** SUPPLIED RECORDS follows **
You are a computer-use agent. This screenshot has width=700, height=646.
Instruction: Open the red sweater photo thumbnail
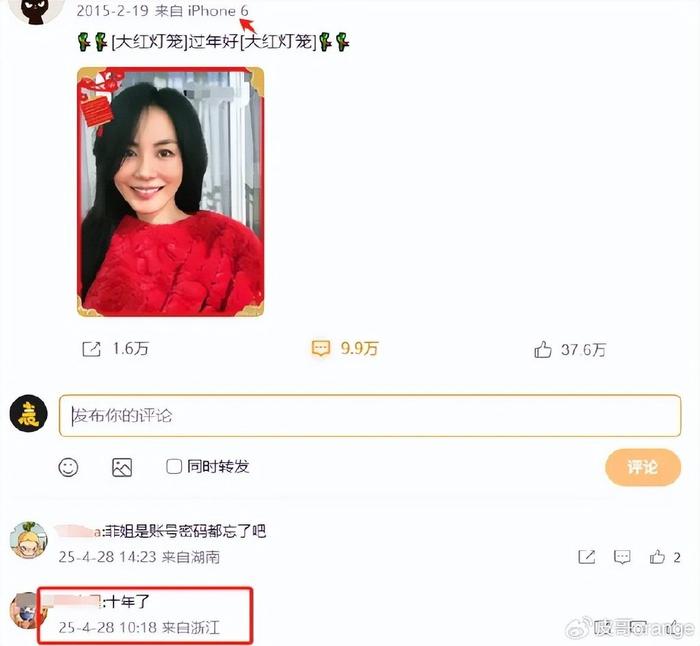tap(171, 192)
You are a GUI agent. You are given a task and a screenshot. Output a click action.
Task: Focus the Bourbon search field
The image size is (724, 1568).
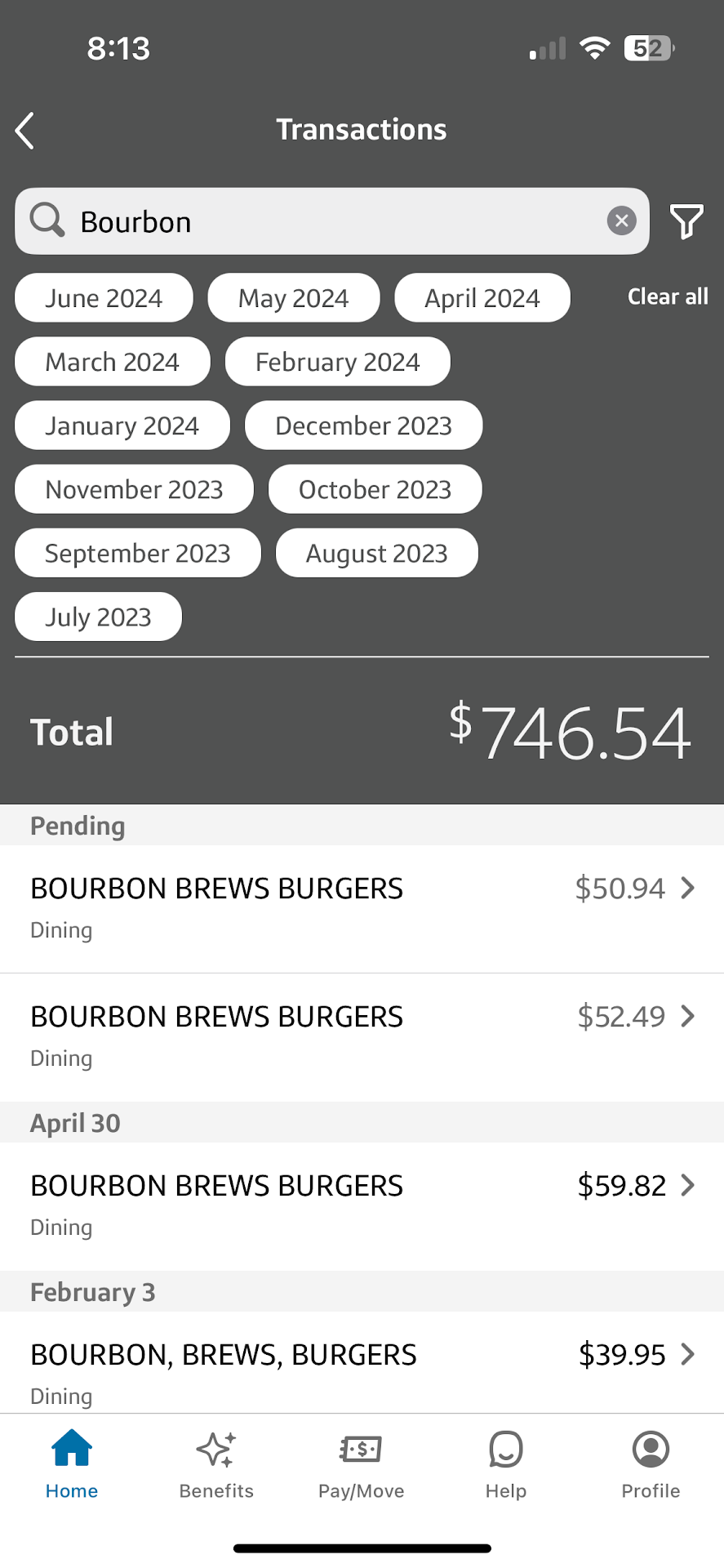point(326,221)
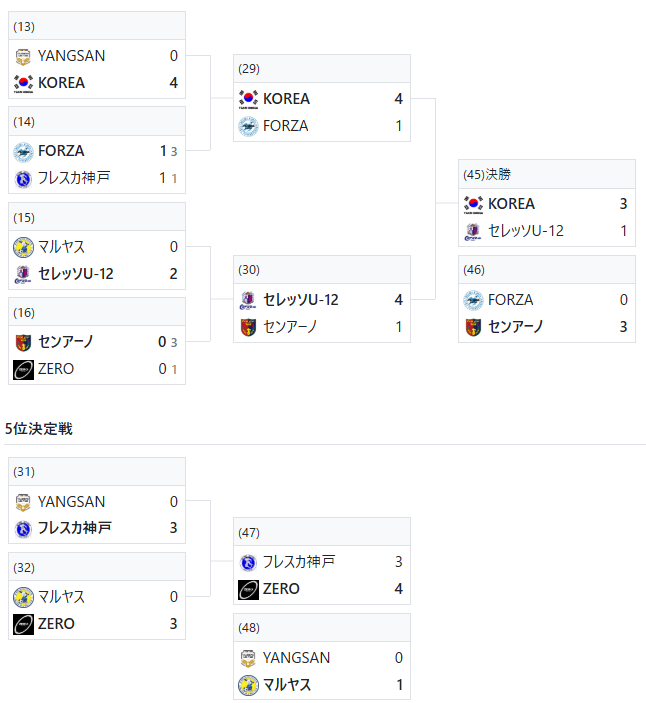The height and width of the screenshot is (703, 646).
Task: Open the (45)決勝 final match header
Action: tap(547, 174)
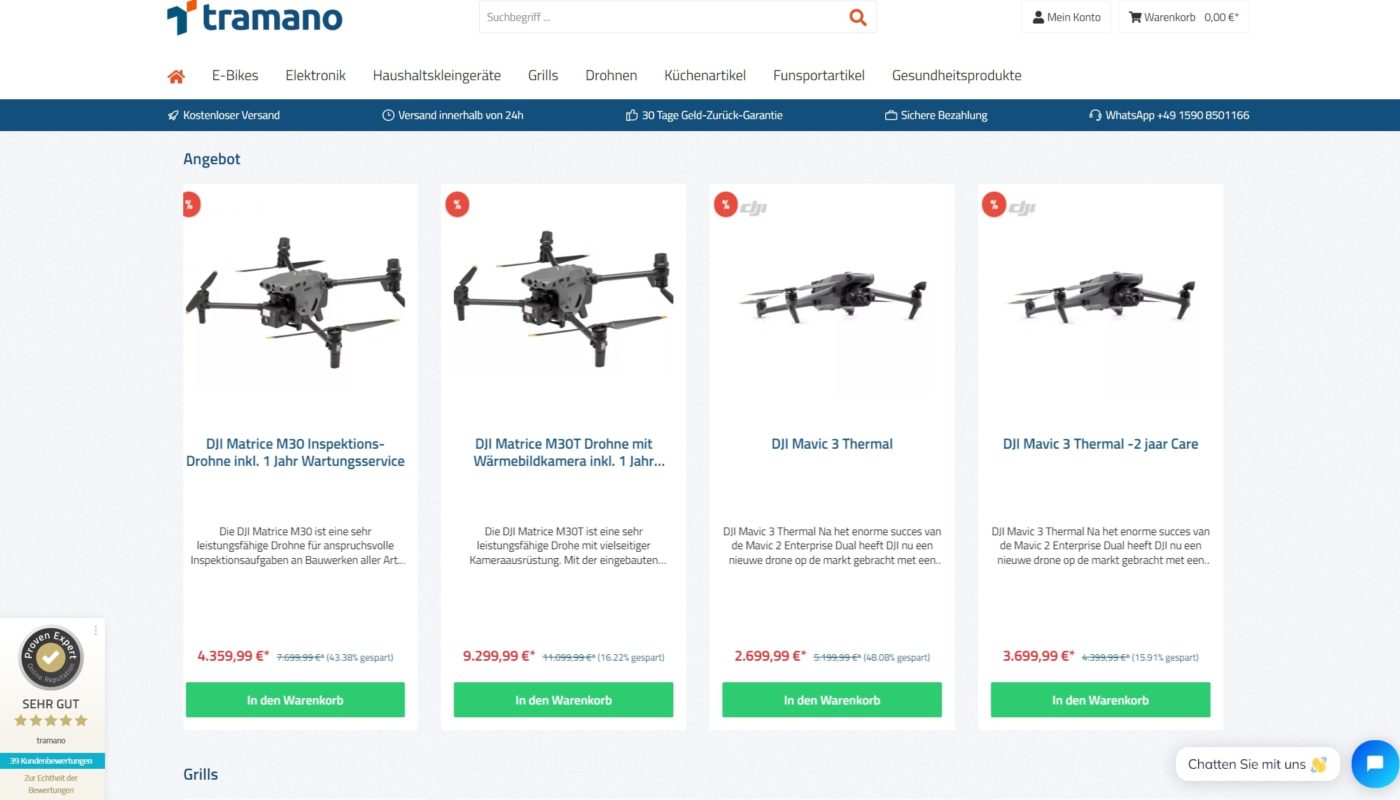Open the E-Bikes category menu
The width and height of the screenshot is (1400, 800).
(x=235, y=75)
** End of SUPPLIED RECORDS **
** SUPPLIED RECORDS follows **
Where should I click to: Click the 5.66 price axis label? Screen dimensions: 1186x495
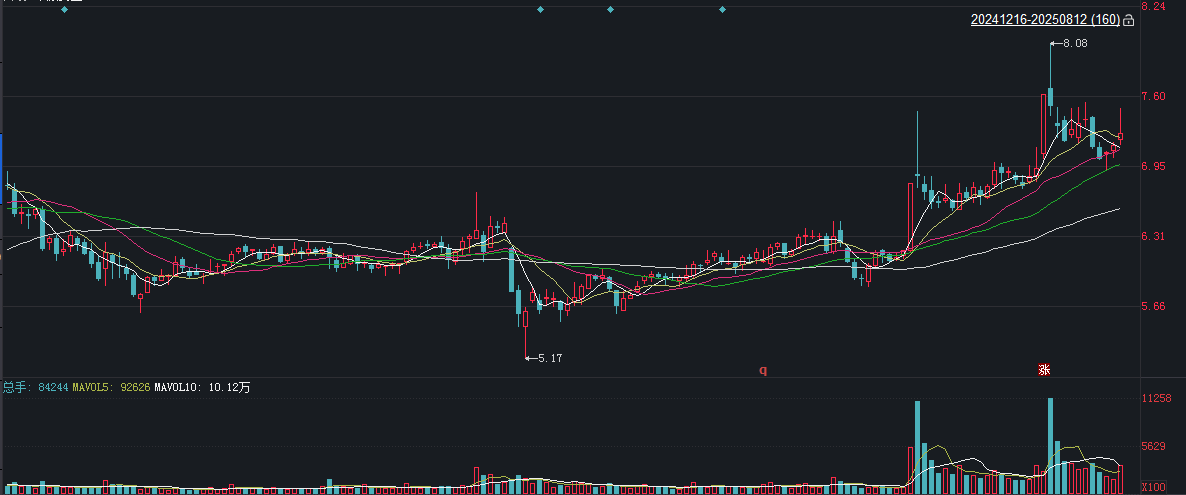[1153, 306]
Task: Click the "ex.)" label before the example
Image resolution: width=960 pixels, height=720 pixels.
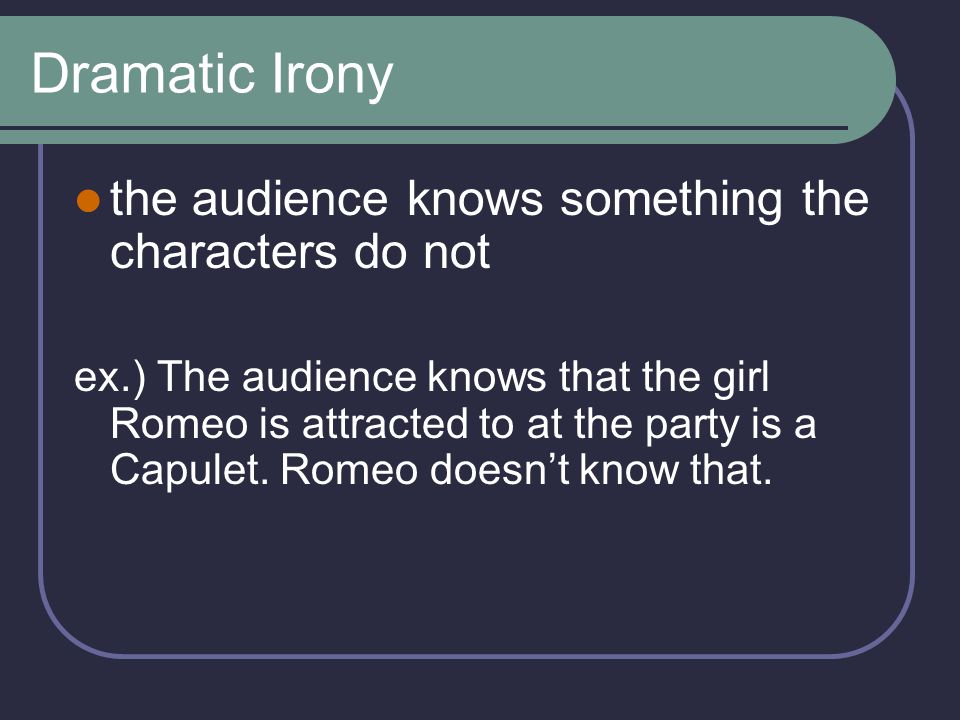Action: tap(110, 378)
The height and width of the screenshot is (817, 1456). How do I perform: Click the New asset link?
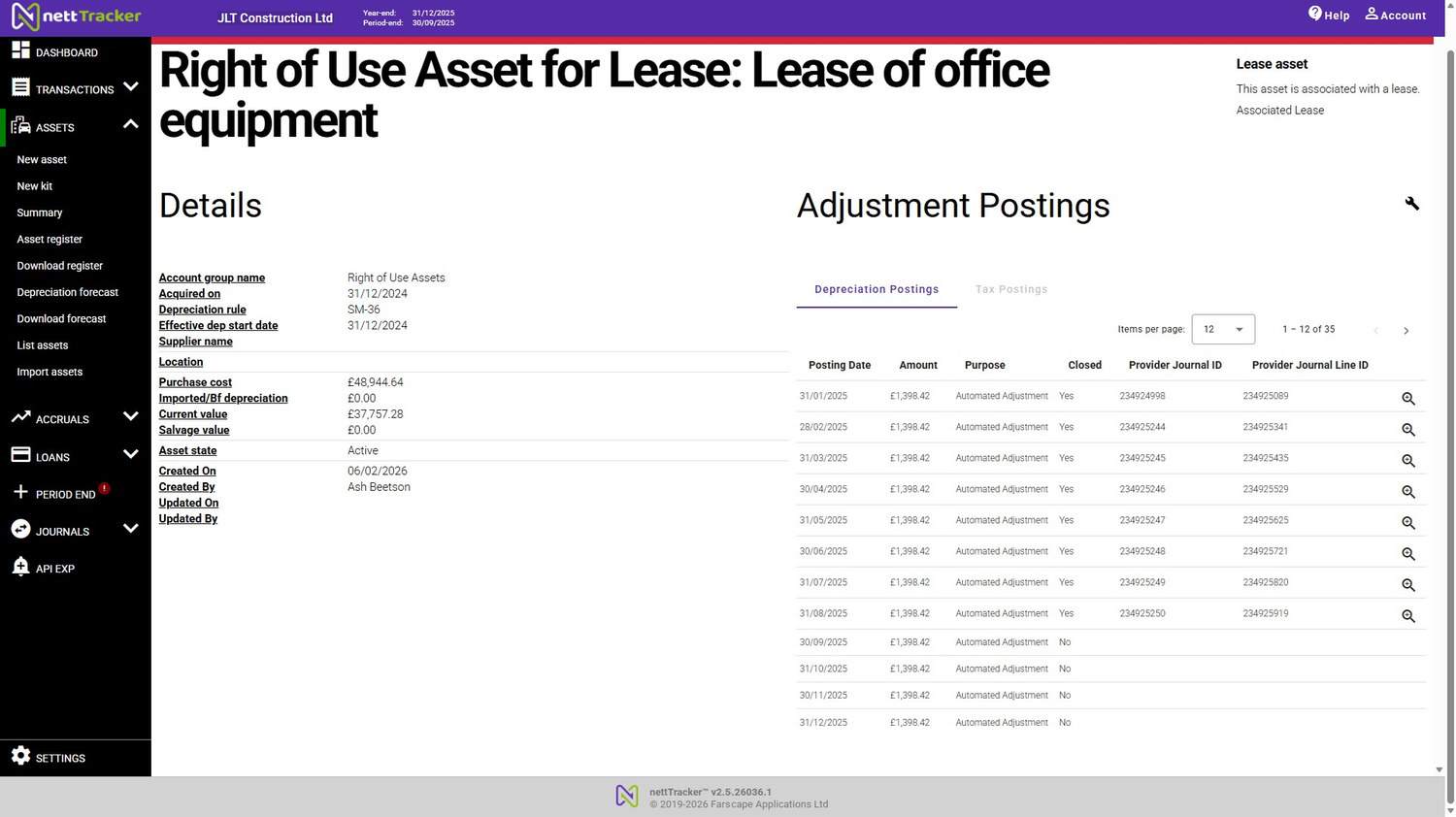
** End of SUPPLIED RECORDS **
** SUPPLIED RECORDS follows **
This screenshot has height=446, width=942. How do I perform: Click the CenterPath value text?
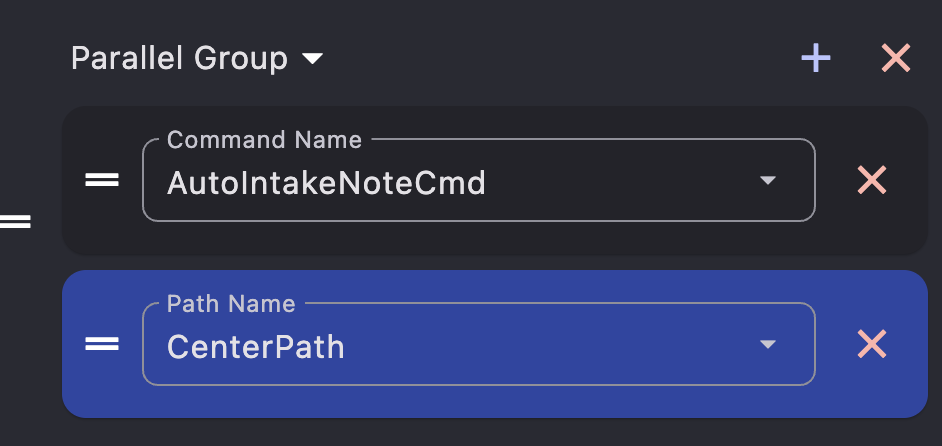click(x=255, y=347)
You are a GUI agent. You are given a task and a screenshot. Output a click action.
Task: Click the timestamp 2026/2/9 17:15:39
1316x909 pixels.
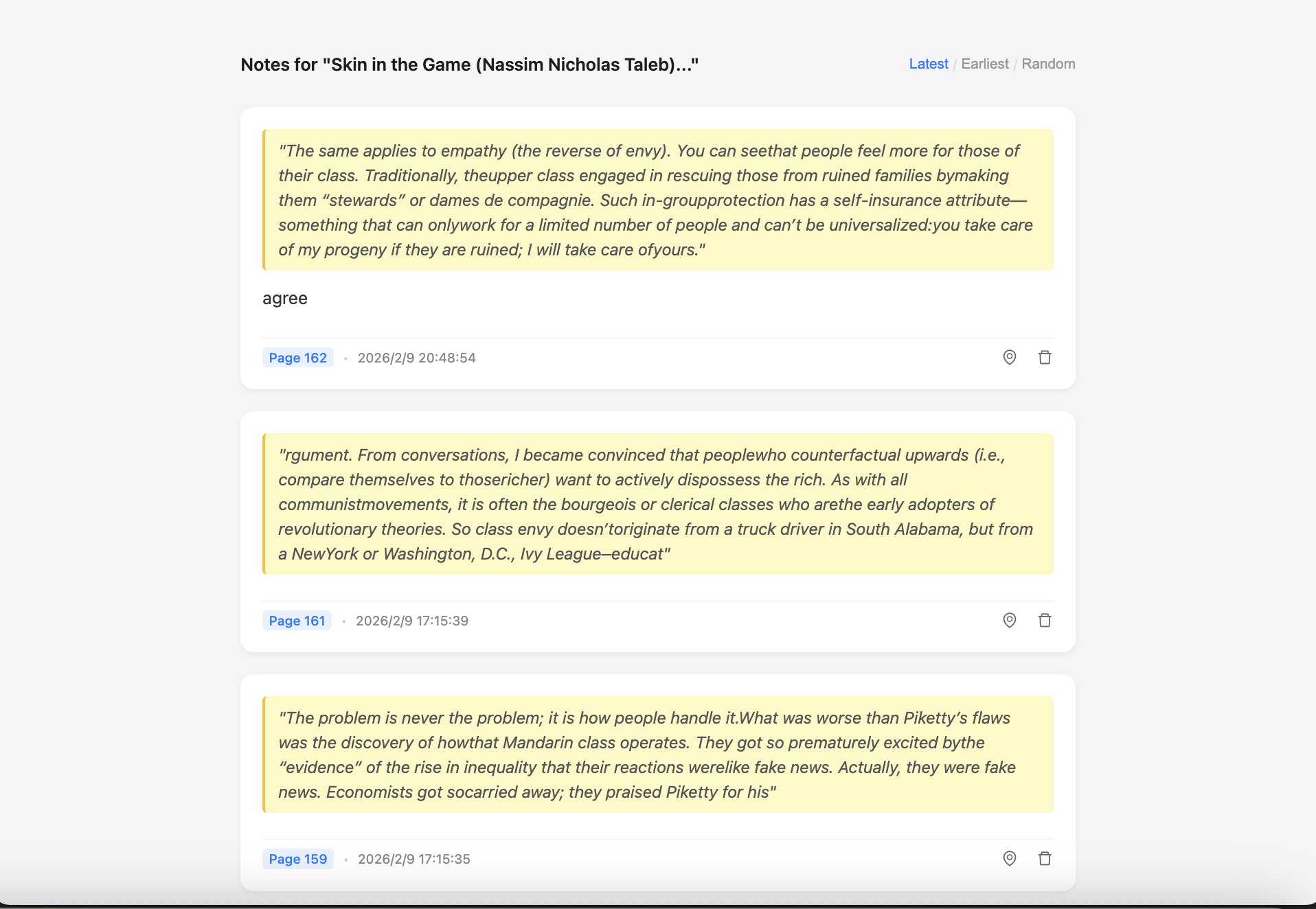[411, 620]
** End of SUPPLIED RECORDS **
**GOAL OF THE EXERCISE:** Restate the lines above from the one containing "You are a computer-use" through the one containing "Task: Focus the Bourbon search field", inclusive, exactly and without pictures.

**RESPONSE AREA:**
You are a computer-use agent. This screenshot has width=700, height=646.
Instruction: Open the red sweater photo thumbnail
tap(171, 192)
You are a GUI agent. You are given a task and a screenshot. Output a click action.
Task: Focus the Bourbon search field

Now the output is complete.